Larry Summers, director of the White House National Economic Council, said the government's private equity stakes in top companies - including Citigroup, American International Group (AIG) and General Motors - were designed 'to be as temporary as possible.'
'Our approach is clear. We do not want to be owners,' Summers told the Council on Foreign Relations in New York. 'We want to be stewards of structural soundness.'
Obama 'did not run for president to manage banks, insurance companies or car companies,' Summers said. 'The actions we take ... will be of necessity, not choice.'
The Obama administration has taken controversial stakes in a series of major US companies in a bid to stabilize the country's financial system and head off the country's worst recession since the Great Depression.
Conservatives have criticized the efforts as an unnecessary intervention in the workings of private markets.
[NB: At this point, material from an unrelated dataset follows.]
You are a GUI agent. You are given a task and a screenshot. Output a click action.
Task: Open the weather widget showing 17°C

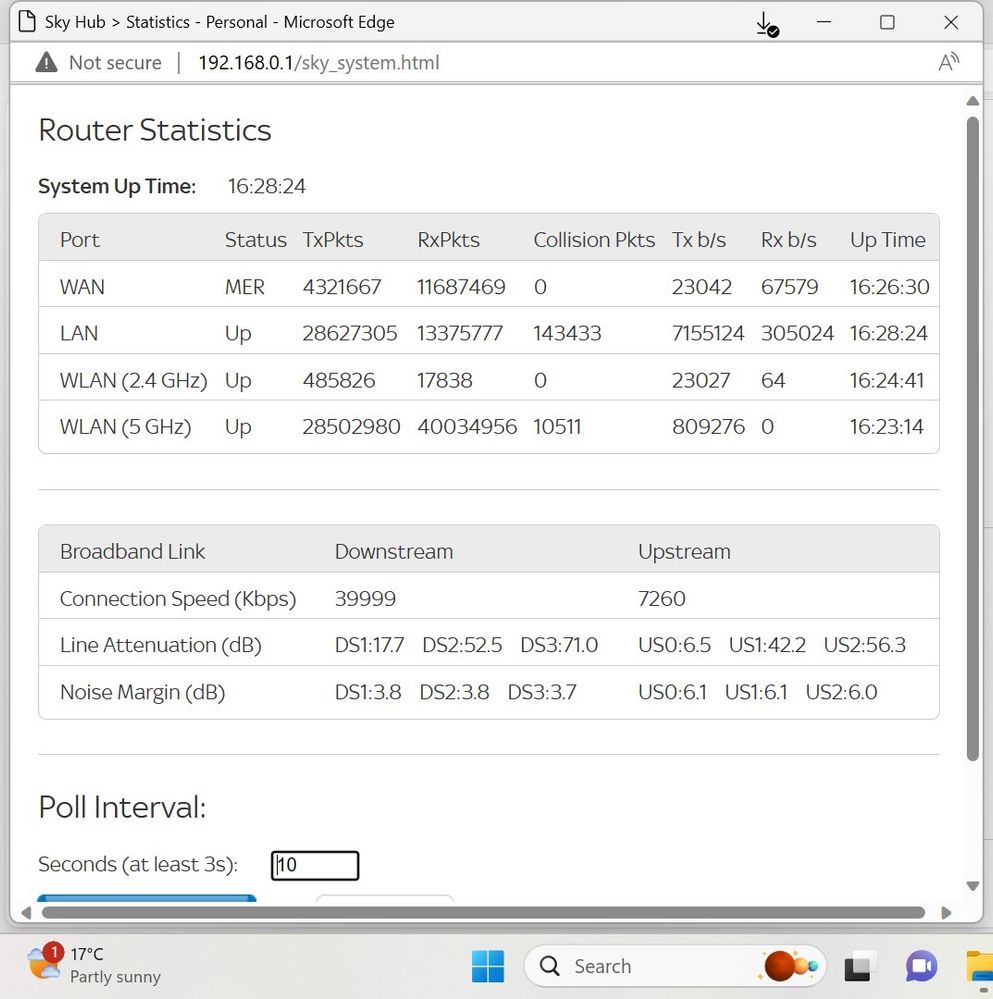tap(95, 965)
Some left-leaning economists have in turn argued that Obama should be nationalizing banks that lie at the heart of the global financial crisis.
Summers said the administration remained committed to free markets, which have come under fire as Wall Street's near collapse in October spread to all corners of the globe. But Obama does plan to increase government regulation to prevent a similar collapse in future, Summers said.
'Our approaches are directed at protecting and strengthening rather than replacing the market system,' Summers said.